В коридоре уже шумят, и Анатоль берет Лену за локоть. Лена свободной рукой откидывает светлую прядь, будто отгоняет муху.
— Сергей, — говорит Лена, продолжая смотреть на меня, губы ее вздрагивают, и она похожа на маленькую обиженную девочку. — Этот англичанин оставил нам письмо… Я думала, что ты скоро приедешь, и не отослала в Астрахань…
И она вынимает из сумочки глянцевитый белый конверт.
— Дайте мне прочесть письмо, — прошу я медсестру Зину, но она не на шутку рассержена, и сквозь пудру ярко проступают веснушки.
— Из-за вас меня выгонят с работы, — говорит она и, взяв меня за рукав, тащит к двери. — И вообще вы такой недисциплинированный…
И мне ничего не остается, как покорно плестись за ней в процедурную.
Письмо от англичанина. Мне казалось, что я про него совсем забыл, но теперь отчетливо, без особых усилий вспомнил этого странного человека.
Тогда я ездил узнавать судьбу рукописи, был июль. Накануне была получка, я купил себе белую синтетическую рубаху, приличные ботинки и такой нарядный приехал в Москву. В этот раз я непременно должен был повидаться с Леной.

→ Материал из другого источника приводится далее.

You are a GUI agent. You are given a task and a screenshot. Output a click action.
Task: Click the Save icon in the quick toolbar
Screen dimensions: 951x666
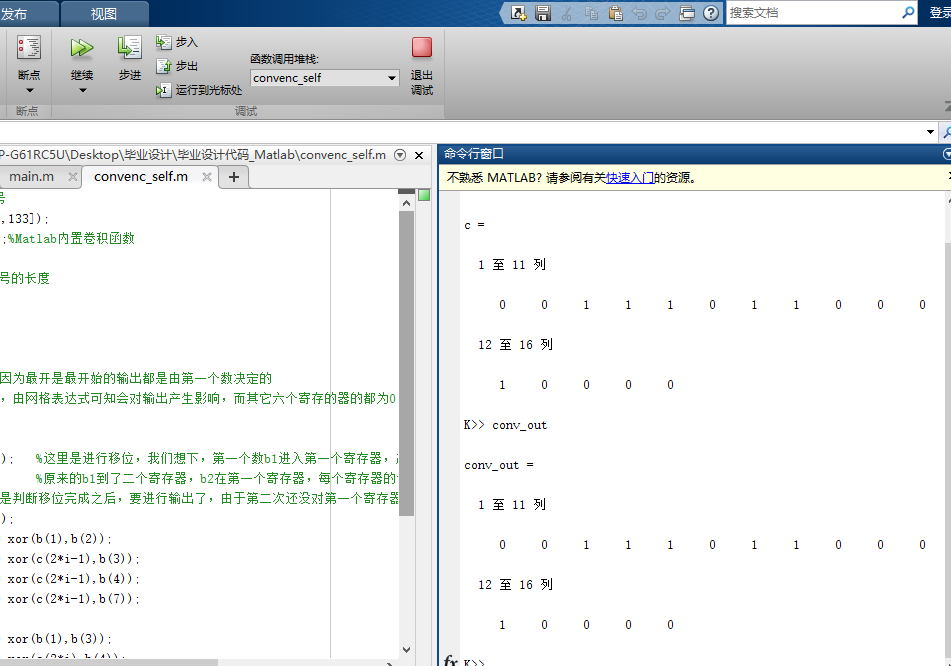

В журнале седенький очкастый дядя вежливо вернул мне рукопись. У него был откровенно доброжелательный тон и манера смотреть через собеседника, как будто в отделе присутствовал кто-то третий, к которому он обращался. Он говорил, что есть весьма удачные места, но его огорчила незрелость произведения в целом и неверность трактовки некоторых вопросов. В частности, почему лейтенант, о котором вначале автор пишет, явно симпатизируя ему, вдруг оказался такой низменной натурой? Почему он, воспитанный в духе гуманистического отношения даже к закоренелым преступникам, знающий опыты Макаренко, не пожелал вернуть беглеца в колонию? Боялся кары? Но ведь он в конце сам осудил себя, когда могло бы обойтись лишением свободы на несколько лет за совершенную им ошибку и обман вышестоящих лиц.
Я не возражал и не защищался. Я думал тогда больше о Лене или хотел думать о ней, чтобы не совсем пасть духом, слушая откровенно доброжелательный голос. И обрадовался, когда рукопись легла на край стола и мне была протянута мягкая рука. Было сказано напутствие и теплое пожелание. И когда я выходил из отдела, последовало заверение, что редакция будет только благодарна, если автор принесет нужную вещь.
Потом я позвонил Лене. Она не узнала моего голоса. Я соврал, что прилетел из Астрахани и утром должен отбыть.